Before getting to Aquinas we can first step into some High Christology from John’s Gospel where we read, “In the beginning was the Word, and the Word was with God, and the Word was God” (John 1:1). We also read, “And the Word became flesh, and dwelt among us…” (John 1:14). From here we can make some distinction between a word and an idea or a thought. Physical words are meant to express some other “thing”, idea or thought. The Word of God as described in John’s gospel is not a physical vibration from vocal cords formed by the mouth, tongue and lips; a thing of the air. We might say the Word of God is more like the “thought” of God.
We also should make a distinction between the thought and the thinker. If you were to think of yourself, you would have some imperfect image of yourself in your mind. If God were to contemplate Himself, there would be no deficiency in it; this would be a perfect thought or perfect image, or God himself.

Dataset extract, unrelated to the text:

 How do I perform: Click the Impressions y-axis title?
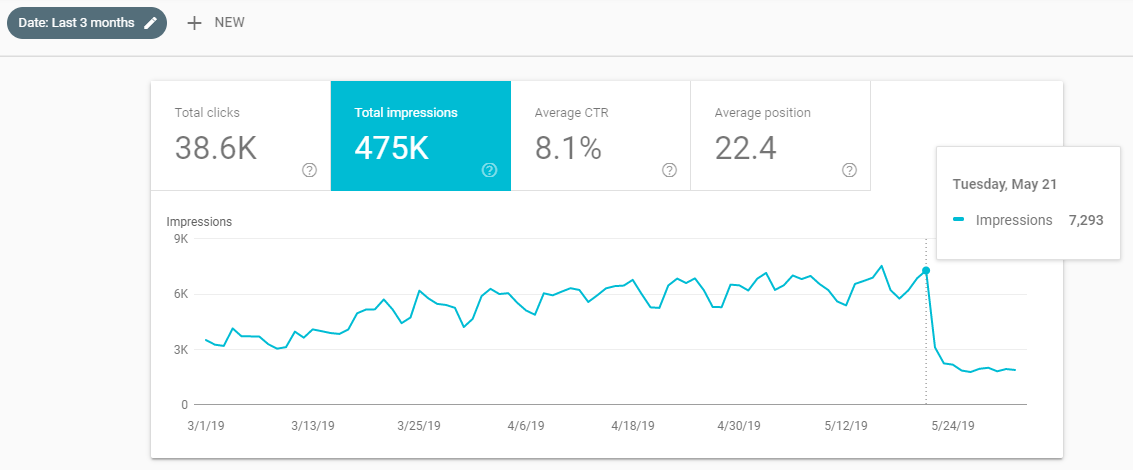(199, 222)
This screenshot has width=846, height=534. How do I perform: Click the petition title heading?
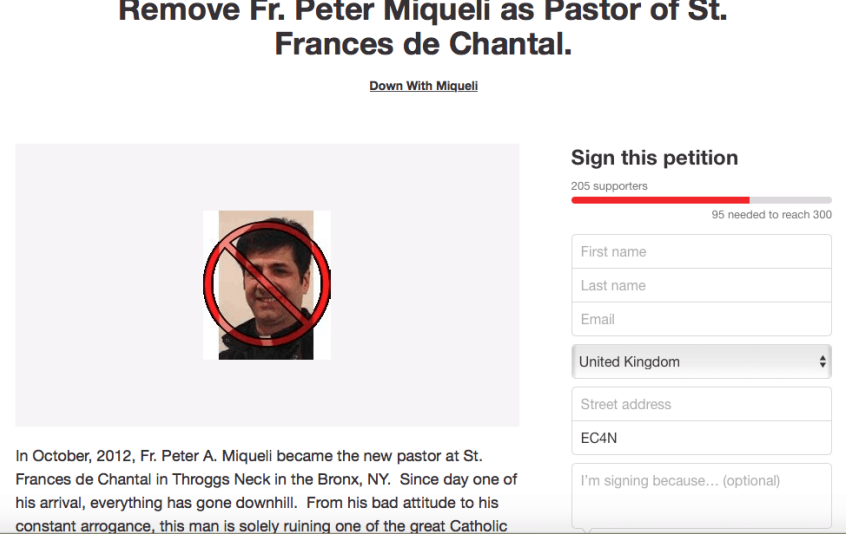tap(423, 28)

Going back to the beginning of John’s gospel, it can be helpful to use “thought” in place of “word”, so we would have, “In the beginning was the Thought, and the Thought was with God, and the Thought was God.”, “And the Thought became flesh (God incarnate), and dwelt among us,…”
What do these seemingly useless mental gymnastics have to do with St. Thomas? Chapter thirty-nine of his compendium of theology is entitled Relation of the Word to the Father. Aquinas relates a thought in the mind as a kind of offspring of the intellect when he says, “What is conceived in the intellect is a likeness of the thing understood and represents its species; and so it seems to be a sort of offspring of the intellect”. The intellect itself can resemble a mother, whose function is such that conception takes place in her. The thing thought about resembles a father since it acts on the intellect to make an offspring, which is the idea or thought.
Ø  An object, let’s say a bird, acts on the human intellect through sensory input from the sight, sound, smell, (taste?), and touch of a bird.

Ø  The bird flies away, but the idea of the bird conceived in the intellect remains as an imperfect image of the bird.

Ø  The image of the bird is a product (offspring if you will) of both the intellect and the bird itself.

Therefore, if the thing being thought of is God, it is God acting on the intellect resembling a father, so to speak. Now if God’s intellect were to contemplate and understand Himself, the thought conceived would be a perfect image of God better known to us as the second person of the trinity (the Word was God). Therefore, the thought, or the Word, or Jesus relates to God as a Son relates to a Father.

Although God has no gender, Father is the most reasonable term for us to use considering the logic above along with the kind of close family relationship God wants with us. The nature of God, the wisdom of the Church and St. Thomas Aquinas all come together to give us a whole new perspective on that modern-day phrase…“Who’s Your Daddy?”

Saturday, January 12, 2013

To Know Christ Jesus – The Later Years

As you last recall, I recently finished a book called “To Know Christ Jesus” by theologian Frank Sheed. The book goes through the entire life of Jesus offering analysis you may not have run across in other literature, or heard in a typical Sunday homily. The last post highlighted some insights from the first thirty years of Christ’s life; this post will cover some things from the last three. Consider that this could be of immense use to you the next time you’re stuck in a game of Christian trivia, so here we go.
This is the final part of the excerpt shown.